• [Description of the task]
Starting at the line that contains "The image size is (1182, 488).", repeat each line of the listing below through the last one, exactly, and leave out every picture.

──────── Materials provided ────────

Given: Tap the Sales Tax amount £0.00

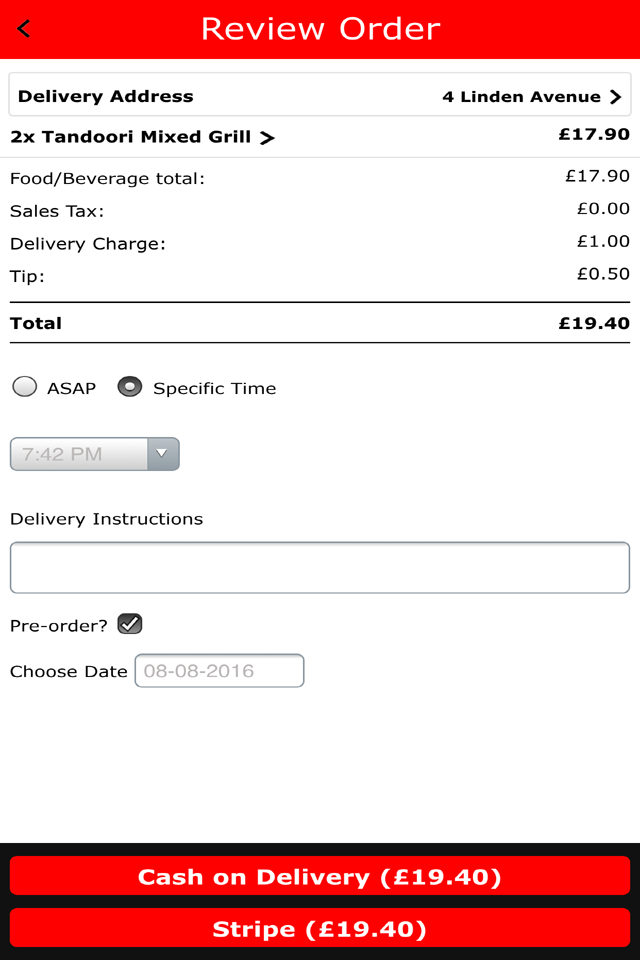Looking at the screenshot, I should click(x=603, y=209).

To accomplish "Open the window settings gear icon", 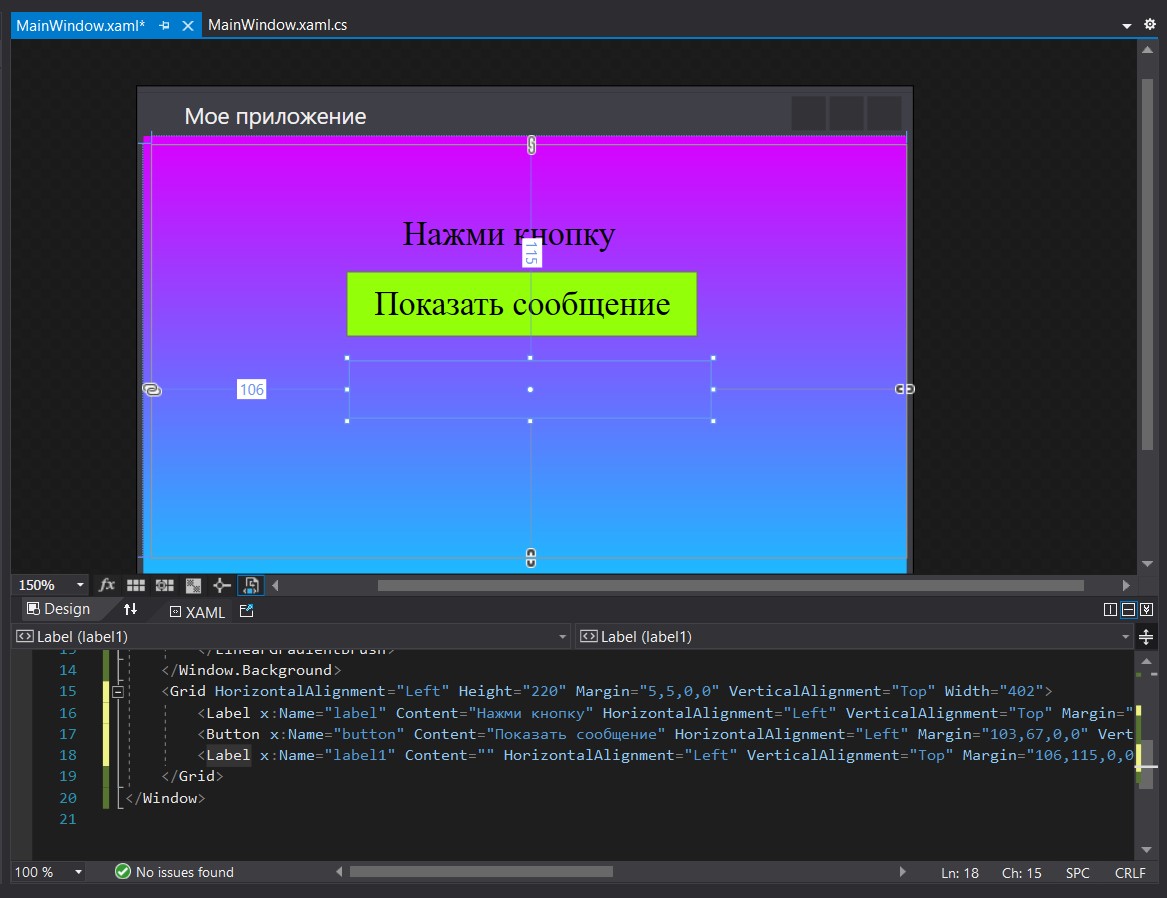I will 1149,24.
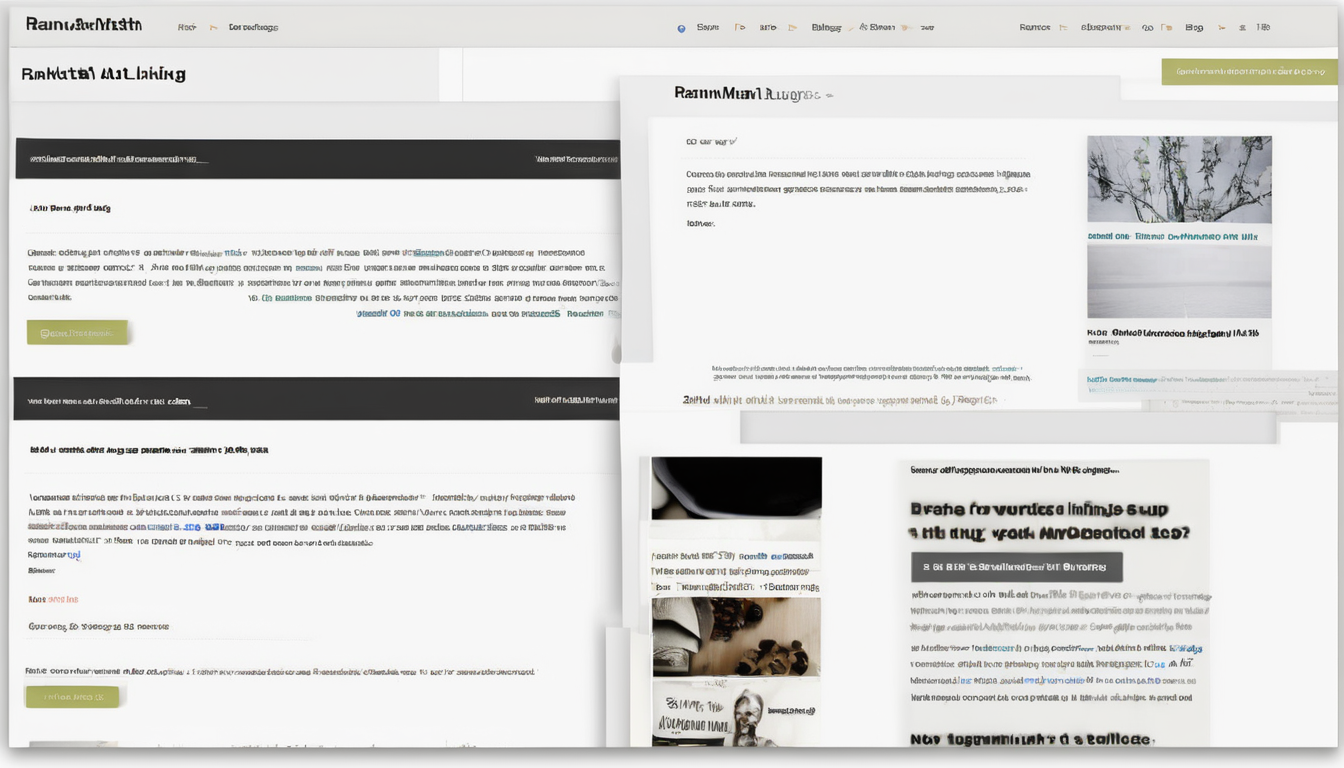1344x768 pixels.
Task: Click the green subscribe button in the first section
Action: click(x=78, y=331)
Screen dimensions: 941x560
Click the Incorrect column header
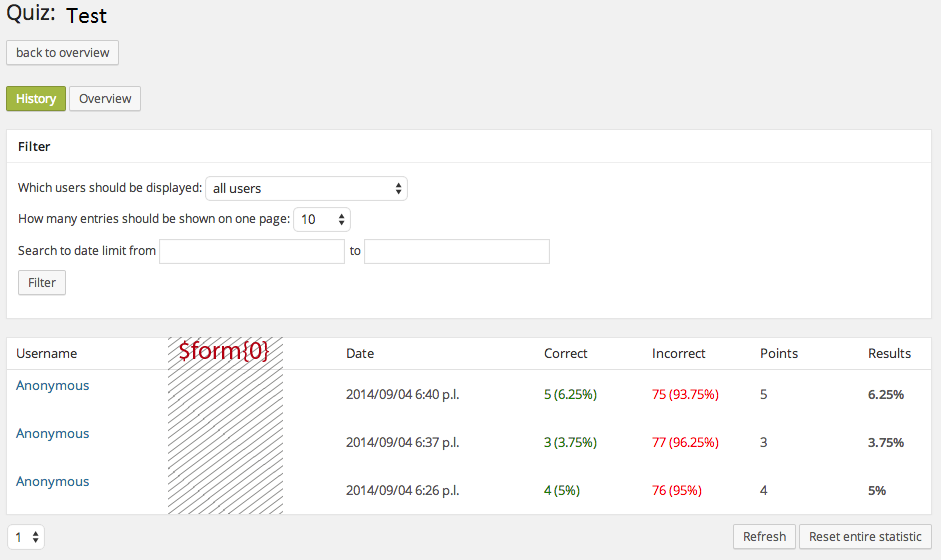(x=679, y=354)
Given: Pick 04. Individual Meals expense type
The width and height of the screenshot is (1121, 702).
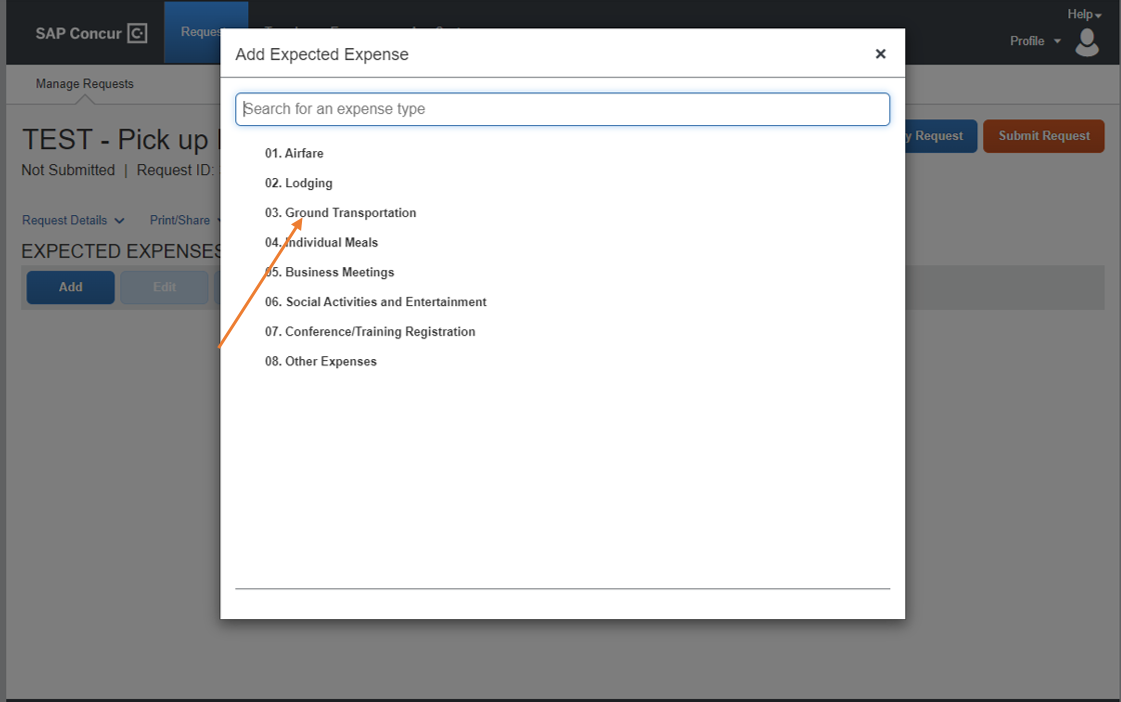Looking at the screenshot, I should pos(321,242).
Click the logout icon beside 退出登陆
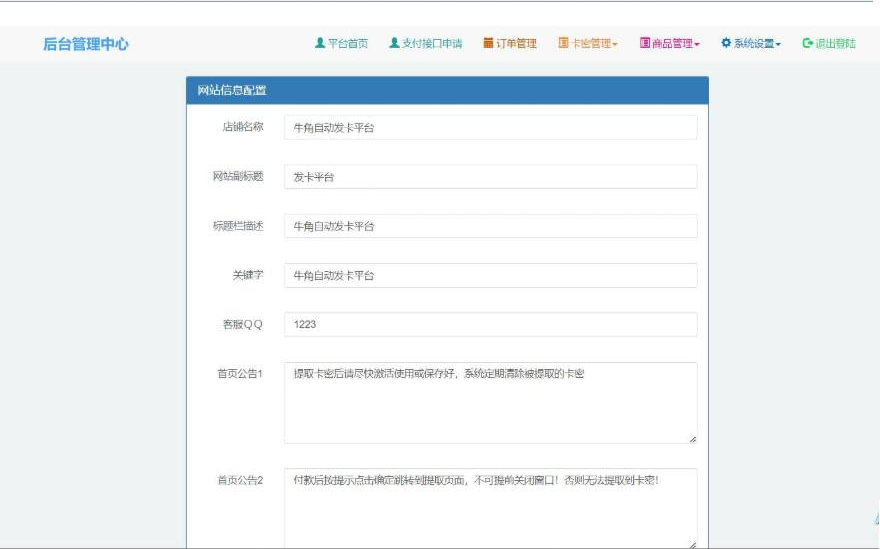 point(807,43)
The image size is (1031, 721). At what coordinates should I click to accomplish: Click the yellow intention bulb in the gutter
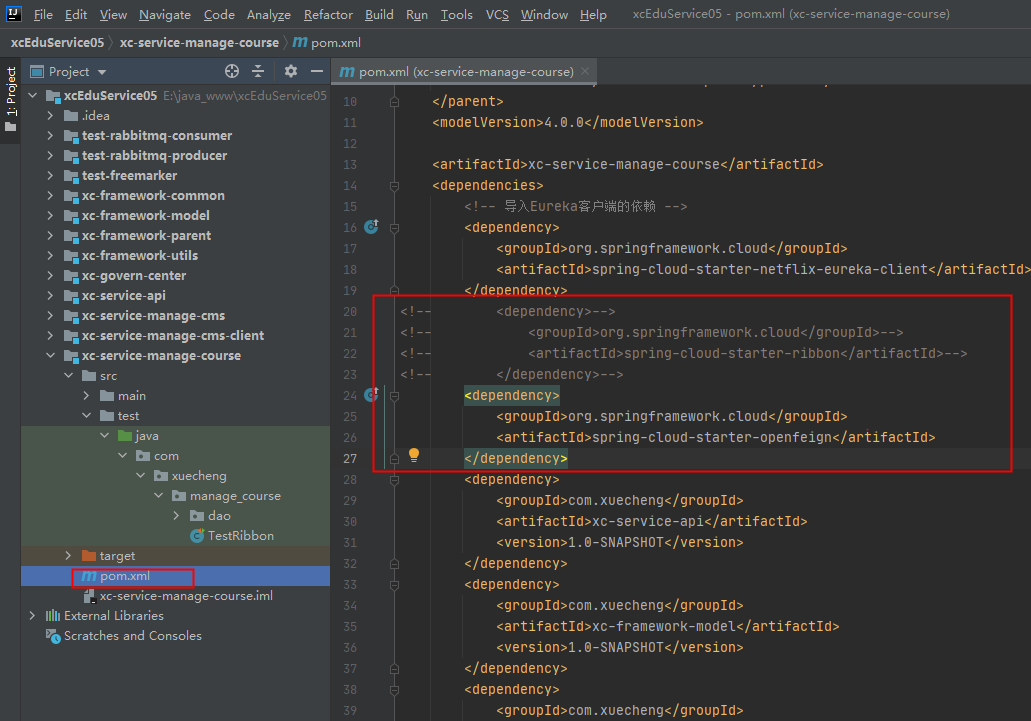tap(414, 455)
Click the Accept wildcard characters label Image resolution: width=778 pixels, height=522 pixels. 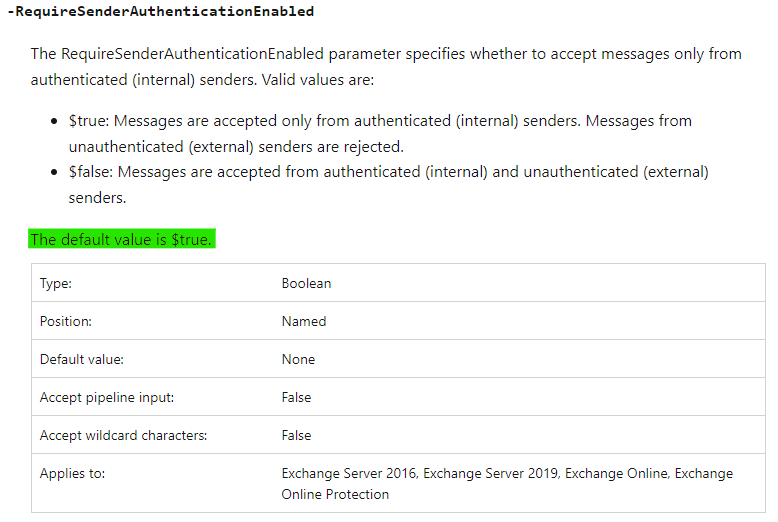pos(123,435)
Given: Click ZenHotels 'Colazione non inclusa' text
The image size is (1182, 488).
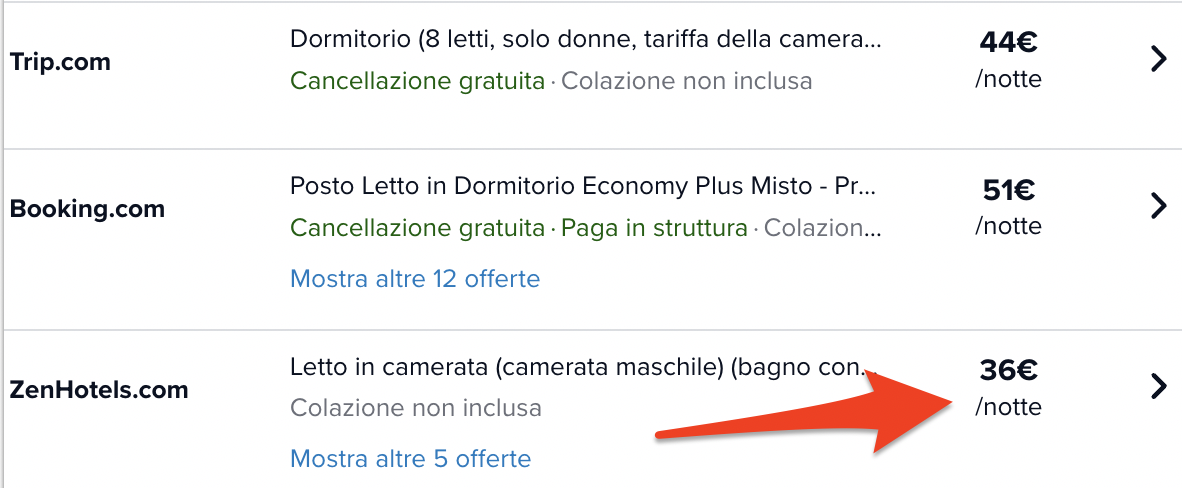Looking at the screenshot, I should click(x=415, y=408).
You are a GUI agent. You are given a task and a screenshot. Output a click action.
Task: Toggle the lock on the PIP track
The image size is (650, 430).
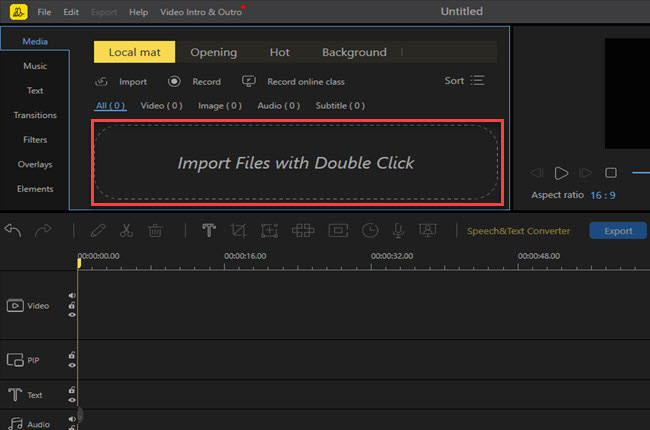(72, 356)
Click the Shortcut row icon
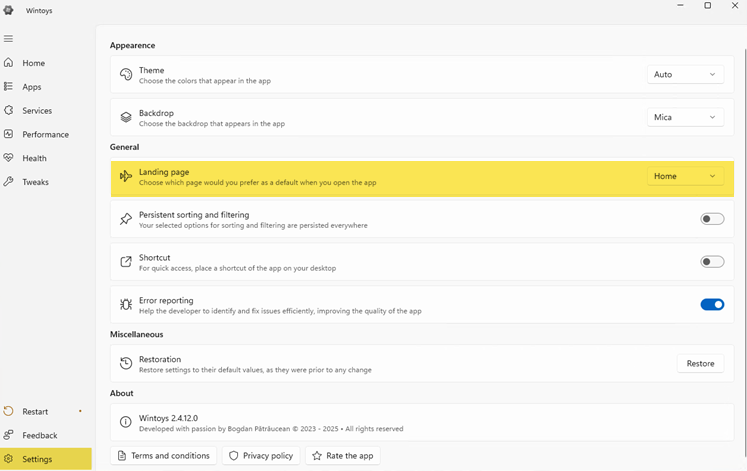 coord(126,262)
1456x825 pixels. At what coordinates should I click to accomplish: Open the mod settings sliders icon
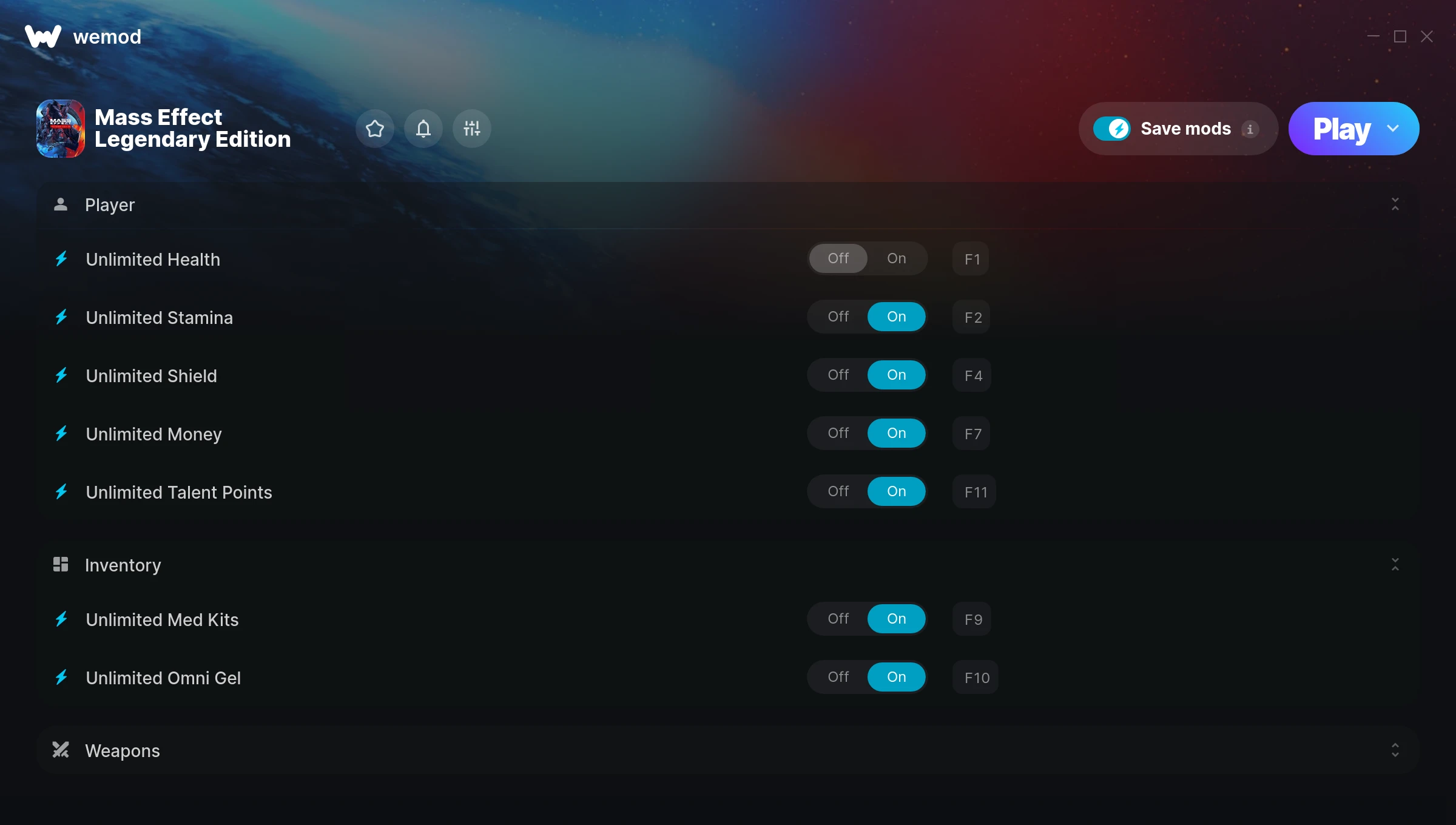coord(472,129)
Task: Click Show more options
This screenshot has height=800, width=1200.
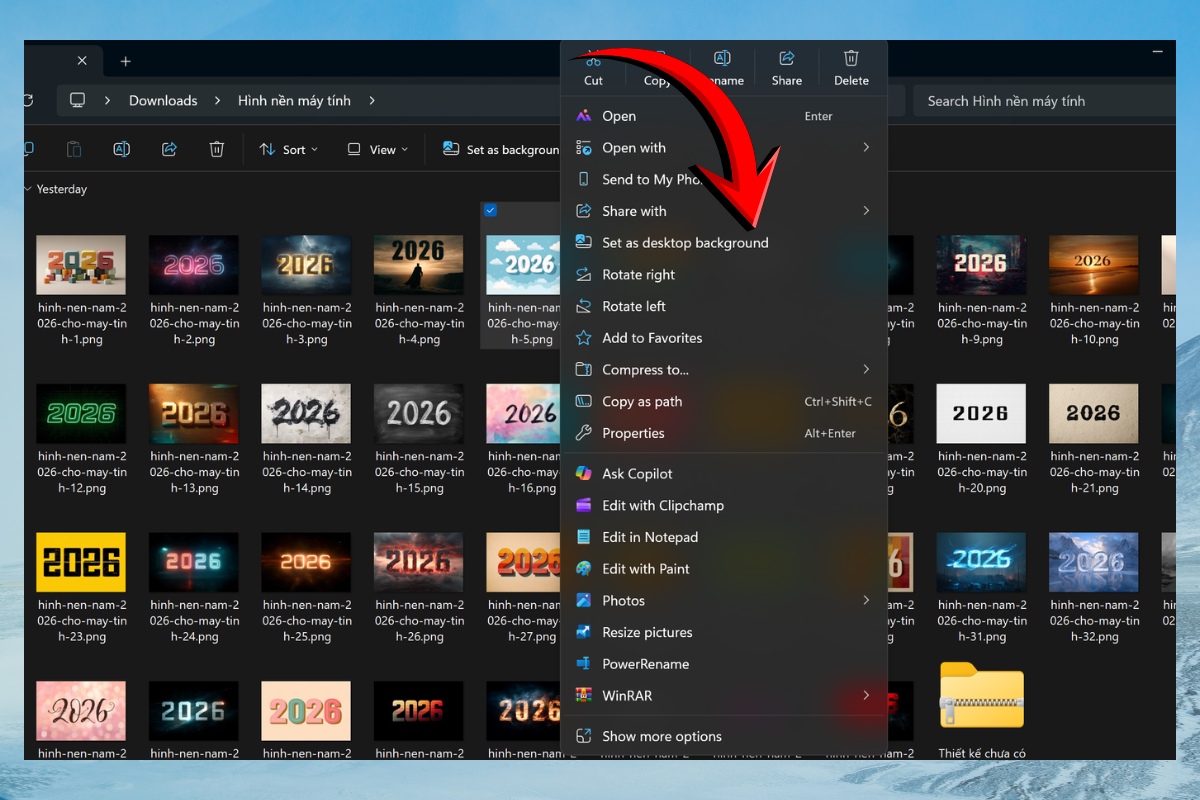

────────

• [Task result]
The image size is (1182, 488).
Looking at the screenshot, I should click(x=415, y=408).
You are a GUI agent. You are given a task and a screenshot. Output a click action.
Task: Toggle the lock on the PIP track
The image size is (650, 430).
(72, 356)
Click the Shortcut row icon
 coord(126,262)
1456x825 pixels. At what coordinates should I click to accomplish: Open the mod settings sliders icon
coord(472,129)
Task: Click Show more options
This screenshot has height=800, width=1200.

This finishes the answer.